Our initial open PaaS offerings focus on a particularly important choice… choice as to where you deploy and run your applications.

Private or Public, VMware and non-VMware

The Spring development framework has done a great job of separating out application logic (java code) from the underlying hardware and software infrastructure needed to execute it. This abstraction makes Spring a natural starting point for a Java PaaS offering, and is also a key enabler of application portability in the cloud computing era.  We are doubling-down on the Spring abstraction layers to make it the best framework for writing truly cloud-portable applications. In this context, cloud-portable means that you can write your code from within an IDE (integrated development environment) and easily choose where to deploy the code for execution. Furthermore, you should be able to extract the code from the cloud it currently runs in and move it, along with its data, to another cloud choice. 

Image003

One thing in particular mention here should strike you … we will wholeheartedly enable deployment of these cloud portable applications to clouds that are not based on our underlying vSphere virtualization technology. This support is a key aspect of openness and will enable a broader and more competitive ecosystem of compatible Spring PaaS offerings. And this in turn will be the reason why developers will bet on Spring-based applications for maximum flexibility. Stay tuned as you’ll see many more announcements around this very soon. 

Extra Goodness when Running on a VMware-based Cloud

The VMware portion of VMforce is based upon both VMware’s Spring, vSphere, and vCloud technologies. While we are absolutely committed to making a Spring-based application portable to non-VMware clouds, we’re working hard to make VMware-based PaaS offerings an outstanding place for their deployment. 

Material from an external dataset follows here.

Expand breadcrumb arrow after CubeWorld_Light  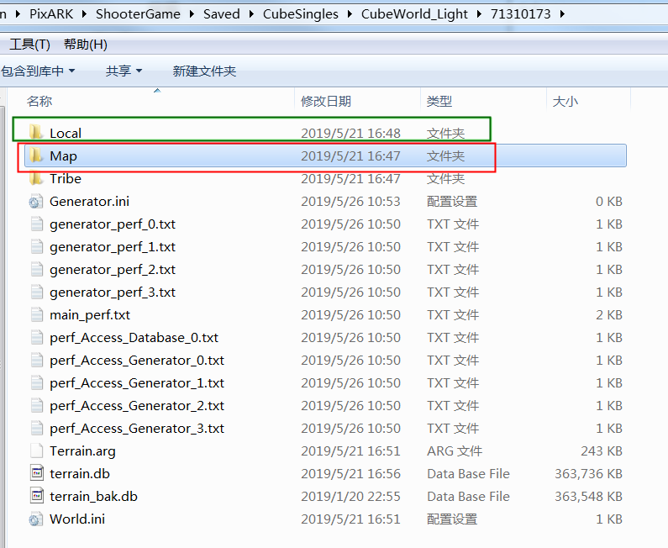pos(479,14)
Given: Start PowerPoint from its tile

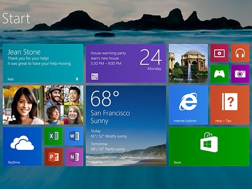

One of the key differentiators with EC2 based PaaS will be the efficiencies for the many-app model. Customers are frustrated with the need to buy a whole VM as the minimum service unit for their applications. Our PaaS will provide fine-grained resource separation.

VMforce also utilizes a new vCloud Technology that coordinates the entire PaaS stack, helping Spring-based applications fully exploit VMware vSphere’s capabilities. This coordination will deliver excellent efficiency to the PaaS providers as well as several benefits to the developer and end-users (e.g. automatic provisioning and scaling, self-securing network connectivity, and detailed application performance and availability monitoring). I illustrated a few examples of this in the original SpringSource acquisition blog post:

…as a developer packages up their Java application for deployment, they can indicate at a higher-level how this code will interact and communicate with other hardware and software components. At deployment time, the virtualized infrastructure can automatically provision the database and application server VMs required by this application, wire the VMs’ network connections together, and program vShield Zones to open up only the appropriate network ports between them. 

At runtime, even more exciting things can happen. Information from the frameworks and tools such as Hyperic can pinpoint slowness in the service, and we can remediate the problem areas by altering settings of VMware DRS, cloning another instance of the web server VM, or even interacting with the traffic managers of the datacenter to balance out the load. And on the runtime availability front, backing all of this are capabilities such as VMware Fault Tolerance and VMware HA, which can help the components survive hardware failures or automatically restart as appropriate.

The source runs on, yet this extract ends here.